CoCalc -- 2020-02-03 MoMath Stat.sagews

statistics exploration for Momath mini course 2020

Path: 2020-02-03 MoMath Stat.sagews

Views: ³²⁶

data=[random() for _ in range(100000)]
histogram(data, bins=20)

data=[random()+random() for _ in range(100000)]
histogram(data, bins=50)

data=[random()+random()+random()+random() for _ in range(100000)]
histogram(data, bins=50)

data=[random()+random()+random()+random() for _ in range(100000)]
histogram(data, bins=50)

def unfairCoin(nTrials, pHeads):
    sum = 0
    for _ in range(nTrials):
        sum += (random()<pHeads)
    return sum

n=2400; p =.6
sampleSize= 10000
data=[unfairCoin(n,p)/n for _ in range(sampleSize)]

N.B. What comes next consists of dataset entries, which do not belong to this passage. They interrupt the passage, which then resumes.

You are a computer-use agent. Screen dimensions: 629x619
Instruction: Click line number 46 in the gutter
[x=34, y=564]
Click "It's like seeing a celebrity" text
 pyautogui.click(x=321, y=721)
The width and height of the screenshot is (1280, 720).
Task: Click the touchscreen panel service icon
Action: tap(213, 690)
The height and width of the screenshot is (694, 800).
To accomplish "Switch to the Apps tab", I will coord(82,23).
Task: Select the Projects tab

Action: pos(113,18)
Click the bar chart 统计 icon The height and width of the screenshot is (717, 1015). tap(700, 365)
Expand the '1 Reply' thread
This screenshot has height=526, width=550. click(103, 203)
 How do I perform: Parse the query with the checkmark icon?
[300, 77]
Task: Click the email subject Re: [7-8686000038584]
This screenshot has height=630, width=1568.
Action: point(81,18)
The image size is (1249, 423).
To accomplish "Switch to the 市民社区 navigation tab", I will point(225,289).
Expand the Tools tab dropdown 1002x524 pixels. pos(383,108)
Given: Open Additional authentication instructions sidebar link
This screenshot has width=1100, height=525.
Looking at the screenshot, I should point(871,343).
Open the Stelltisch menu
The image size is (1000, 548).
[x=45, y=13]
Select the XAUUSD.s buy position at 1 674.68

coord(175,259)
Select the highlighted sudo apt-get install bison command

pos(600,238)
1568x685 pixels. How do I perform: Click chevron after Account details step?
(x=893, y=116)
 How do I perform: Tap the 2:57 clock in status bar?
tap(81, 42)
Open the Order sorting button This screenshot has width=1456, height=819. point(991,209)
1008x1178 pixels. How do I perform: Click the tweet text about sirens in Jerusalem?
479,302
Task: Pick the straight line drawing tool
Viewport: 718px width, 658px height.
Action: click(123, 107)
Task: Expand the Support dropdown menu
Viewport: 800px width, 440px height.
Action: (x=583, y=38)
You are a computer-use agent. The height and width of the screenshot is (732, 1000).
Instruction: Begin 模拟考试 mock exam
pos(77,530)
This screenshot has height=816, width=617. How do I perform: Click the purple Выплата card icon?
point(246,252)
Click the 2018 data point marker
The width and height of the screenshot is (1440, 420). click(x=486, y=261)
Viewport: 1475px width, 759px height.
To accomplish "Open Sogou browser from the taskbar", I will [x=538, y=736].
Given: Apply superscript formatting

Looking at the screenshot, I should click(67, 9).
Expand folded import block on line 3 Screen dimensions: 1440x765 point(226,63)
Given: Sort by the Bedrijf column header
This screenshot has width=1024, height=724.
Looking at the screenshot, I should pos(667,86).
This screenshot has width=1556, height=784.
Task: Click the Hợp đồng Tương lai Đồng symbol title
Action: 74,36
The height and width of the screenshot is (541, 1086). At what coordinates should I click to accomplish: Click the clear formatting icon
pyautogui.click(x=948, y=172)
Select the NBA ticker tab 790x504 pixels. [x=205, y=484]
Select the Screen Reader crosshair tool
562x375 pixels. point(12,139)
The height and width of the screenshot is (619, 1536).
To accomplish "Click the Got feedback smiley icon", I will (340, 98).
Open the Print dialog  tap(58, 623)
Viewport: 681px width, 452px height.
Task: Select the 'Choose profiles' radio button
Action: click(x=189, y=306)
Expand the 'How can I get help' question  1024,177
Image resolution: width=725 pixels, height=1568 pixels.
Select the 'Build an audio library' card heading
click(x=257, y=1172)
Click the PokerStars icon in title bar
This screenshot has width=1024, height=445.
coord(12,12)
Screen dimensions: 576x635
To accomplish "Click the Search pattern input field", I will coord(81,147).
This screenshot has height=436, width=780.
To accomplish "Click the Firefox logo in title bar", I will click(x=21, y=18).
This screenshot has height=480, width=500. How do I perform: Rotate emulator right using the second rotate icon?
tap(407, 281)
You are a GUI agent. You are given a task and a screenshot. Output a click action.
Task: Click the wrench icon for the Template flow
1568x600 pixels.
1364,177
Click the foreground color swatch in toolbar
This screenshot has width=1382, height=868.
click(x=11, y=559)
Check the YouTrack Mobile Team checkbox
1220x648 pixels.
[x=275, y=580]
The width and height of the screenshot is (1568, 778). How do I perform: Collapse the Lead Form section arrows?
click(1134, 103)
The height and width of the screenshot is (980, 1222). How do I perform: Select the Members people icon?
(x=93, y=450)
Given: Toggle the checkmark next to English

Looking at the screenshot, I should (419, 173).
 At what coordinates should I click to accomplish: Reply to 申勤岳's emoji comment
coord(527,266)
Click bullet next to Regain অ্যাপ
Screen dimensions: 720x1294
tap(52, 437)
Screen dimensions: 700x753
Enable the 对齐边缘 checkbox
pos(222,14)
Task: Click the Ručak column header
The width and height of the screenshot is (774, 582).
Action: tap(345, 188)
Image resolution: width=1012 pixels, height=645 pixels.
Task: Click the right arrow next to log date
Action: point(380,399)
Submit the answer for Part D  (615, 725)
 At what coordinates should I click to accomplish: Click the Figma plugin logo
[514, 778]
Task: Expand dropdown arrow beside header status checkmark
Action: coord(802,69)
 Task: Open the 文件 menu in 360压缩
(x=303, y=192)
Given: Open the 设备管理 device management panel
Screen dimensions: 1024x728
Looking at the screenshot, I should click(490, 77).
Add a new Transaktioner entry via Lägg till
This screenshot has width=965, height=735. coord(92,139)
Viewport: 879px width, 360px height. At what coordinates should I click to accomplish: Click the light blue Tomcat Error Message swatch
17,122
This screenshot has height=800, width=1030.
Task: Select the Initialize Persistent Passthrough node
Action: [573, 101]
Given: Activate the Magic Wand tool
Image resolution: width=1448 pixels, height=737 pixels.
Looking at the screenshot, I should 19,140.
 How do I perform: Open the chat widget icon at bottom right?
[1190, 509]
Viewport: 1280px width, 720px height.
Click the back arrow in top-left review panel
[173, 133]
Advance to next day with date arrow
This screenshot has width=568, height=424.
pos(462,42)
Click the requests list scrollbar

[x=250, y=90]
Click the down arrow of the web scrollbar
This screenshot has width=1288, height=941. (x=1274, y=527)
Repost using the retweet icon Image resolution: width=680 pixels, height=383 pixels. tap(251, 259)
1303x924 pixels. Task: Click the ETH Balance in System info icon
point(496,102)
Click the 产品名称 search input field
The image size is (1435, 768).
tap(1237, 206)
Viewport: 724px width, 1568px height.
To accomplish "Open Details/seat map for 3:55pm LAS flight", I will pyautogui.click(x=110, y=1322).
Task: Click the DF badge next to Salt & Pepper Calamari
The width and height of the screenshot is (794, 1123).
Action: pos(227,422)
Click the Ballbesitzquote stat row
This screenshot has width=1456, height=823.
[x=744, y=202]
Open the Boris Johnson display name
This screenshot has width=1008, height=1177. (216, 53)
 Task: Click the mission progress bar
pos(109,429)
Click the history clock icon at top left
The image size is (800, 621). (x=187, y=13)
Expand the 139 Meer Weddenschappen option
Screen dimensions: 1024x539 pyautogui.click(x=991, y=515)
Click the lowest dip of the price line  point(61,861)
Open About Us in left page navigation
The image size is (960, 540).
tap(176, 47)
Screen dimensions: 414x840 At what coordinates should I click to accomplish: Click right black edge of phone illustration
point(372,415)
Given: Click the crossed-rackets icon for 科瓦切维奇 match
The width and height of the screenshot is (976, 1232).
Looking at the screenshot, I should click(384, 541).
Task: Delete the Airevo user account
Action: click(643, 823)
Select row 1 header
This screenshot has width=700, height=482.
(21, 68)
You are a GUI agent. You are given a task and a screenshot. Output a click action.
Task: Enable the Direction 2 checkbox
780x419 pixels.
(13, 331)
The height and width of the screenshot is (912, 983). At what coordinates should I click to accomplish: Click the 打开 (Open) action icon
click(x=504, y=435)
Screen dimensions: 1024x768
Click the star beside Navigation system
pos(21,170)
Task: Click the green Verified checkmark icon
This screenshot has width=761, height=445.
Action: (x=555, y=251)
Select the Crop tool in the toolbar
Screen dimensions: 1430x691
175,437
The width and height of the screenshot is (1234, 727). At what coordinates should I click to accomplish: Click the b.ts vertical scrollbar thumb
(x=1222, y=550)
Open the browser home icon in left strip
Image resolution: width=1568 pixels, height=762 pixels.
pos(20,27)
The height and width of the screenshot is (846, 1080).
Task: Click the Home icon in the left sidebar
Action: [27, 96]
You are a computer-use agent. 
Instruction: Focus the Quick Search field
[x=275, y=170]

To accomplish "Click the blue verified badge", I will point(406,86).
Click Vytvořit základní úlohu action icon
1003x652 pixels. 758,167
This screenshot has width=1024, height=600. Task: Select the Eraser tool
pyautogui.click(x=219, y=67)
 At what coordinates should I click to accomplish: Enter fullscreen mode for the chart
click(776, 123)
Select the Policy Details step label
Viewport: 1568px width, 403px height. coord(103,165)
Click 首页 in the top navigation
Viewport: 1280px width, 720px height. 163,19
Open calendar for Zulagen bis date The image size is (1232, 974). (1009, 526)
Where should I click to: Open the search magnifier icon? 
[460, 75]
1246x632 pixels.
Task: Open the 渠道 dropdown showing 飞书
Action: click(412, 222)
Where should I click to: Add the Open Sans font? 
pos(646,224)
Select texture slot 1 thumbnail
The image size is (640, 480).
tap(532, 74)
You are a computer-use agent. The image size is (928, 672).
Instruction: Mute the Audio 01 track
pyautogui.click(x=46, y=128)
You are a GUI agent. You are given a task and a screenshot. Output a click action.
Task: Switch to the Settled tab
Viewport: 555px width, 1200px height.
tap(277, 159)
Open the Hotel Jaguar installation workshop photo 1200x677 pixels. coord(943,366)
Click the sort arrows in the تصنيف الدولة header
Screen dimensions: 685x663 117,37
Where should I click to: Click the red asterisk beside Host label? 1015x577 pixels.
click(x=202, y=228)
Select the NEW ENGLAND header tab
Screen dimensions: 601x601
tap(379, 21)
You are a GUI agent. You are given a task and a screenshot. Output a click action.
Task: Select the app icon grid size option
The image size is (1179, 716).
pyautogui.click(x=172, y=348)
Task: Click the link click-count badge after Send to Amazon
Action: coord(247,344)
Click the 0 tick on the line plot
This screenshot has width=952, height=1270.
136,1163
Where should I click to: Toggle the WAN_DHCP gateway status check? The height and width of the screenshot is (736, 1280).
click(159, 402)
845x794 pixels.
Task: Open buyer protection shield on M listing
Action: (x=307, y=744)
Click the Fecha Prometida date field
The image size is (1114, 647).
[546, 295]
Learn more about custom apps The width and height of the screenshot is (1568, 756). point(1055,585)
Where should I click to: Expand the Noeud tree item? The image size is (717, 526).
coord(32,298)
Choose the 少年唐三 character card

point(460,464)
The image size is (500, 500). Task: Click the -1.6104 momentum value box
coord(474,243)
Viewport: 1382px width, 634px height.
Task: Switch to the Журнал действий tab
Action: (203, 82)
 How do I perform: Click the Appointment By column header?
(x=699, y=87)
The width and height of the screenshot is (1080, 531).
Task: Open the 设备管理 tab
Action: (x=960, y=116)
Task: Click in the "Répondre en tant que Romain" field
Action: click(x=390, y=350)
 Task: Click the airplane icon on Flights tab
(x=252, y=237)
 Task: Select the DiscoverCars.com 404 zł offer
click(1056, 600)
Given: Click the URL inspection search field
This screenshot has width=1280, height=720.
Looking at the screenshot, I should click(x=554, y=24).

b=srange(340/600,380/600,2/600)
histogram(data, bins=b)

#random walk
p=0.5 #prob of going R
nSteps =100
location=0
path=[location]
for k in range(nSteps):
    if random()<p:
        location += 1
    else:
        location += -1
        
    path.append(location)
list_plot(path,plotjoined=true)

def rw(pWin,winPrize, losePrize,nDays):
    #simulate an n-day Fred/Wilma random walk
    sum=0
    for _ in range(n):
        
        if random()<pWin:
            sum += winPrize
        else:
            sum += losePrize
    return sum

nTrials=100000
p=.2; n=100
pwin=100;plose=-20
histogram([rw(p,pwin,plose,n) for _ in range(nTrials)], bins=35)

#coin simulation
pHeads=0.5
nTosses=10
nTrials=10000
# use the rw function defined above, where we add 1 if "win" and 0 if "lose"
# divide by n to make the output relative instead of absolute
p=pHeads; n=nTosses
pwin=1;plose=0
histogram([rw(p,pwin,plose,n)/n for _ in range(nTrials)], bins=n+1)

#coin simulation
pHeads=0.5
nTosses=100
nTrials=100000
# use the rw function defined above, where we add 1 if "win" and 0 if "lose"
# divide by n to make the output relative instead of absolute
p=pHeads; n=nTosses
pwin=1;plose=0
histogram([float(rw(p,pwin,plose,n)/n) for _ in range(nTrials)], bins=40)

#coin simulation
pHeads=0.5
nTosses=400
nTrials=100000
# use the rw function defined above, where we add 1 if "win" and 0 if "lose"
# divide by n to make the output relative instead of absolute
p=pHeads; n=nTosses
pwin=1;plose=0
data=[float(rw(p,pwin,plose,n)/n) for _ in range(nTrials)]

b=srange(.3,.7,.01);
histogram(data, bins=b)

b=srange(.4,.6,.005);
histogram(data, bins=b)

histogram([random()^2 for _ in range(100000)],bins=30)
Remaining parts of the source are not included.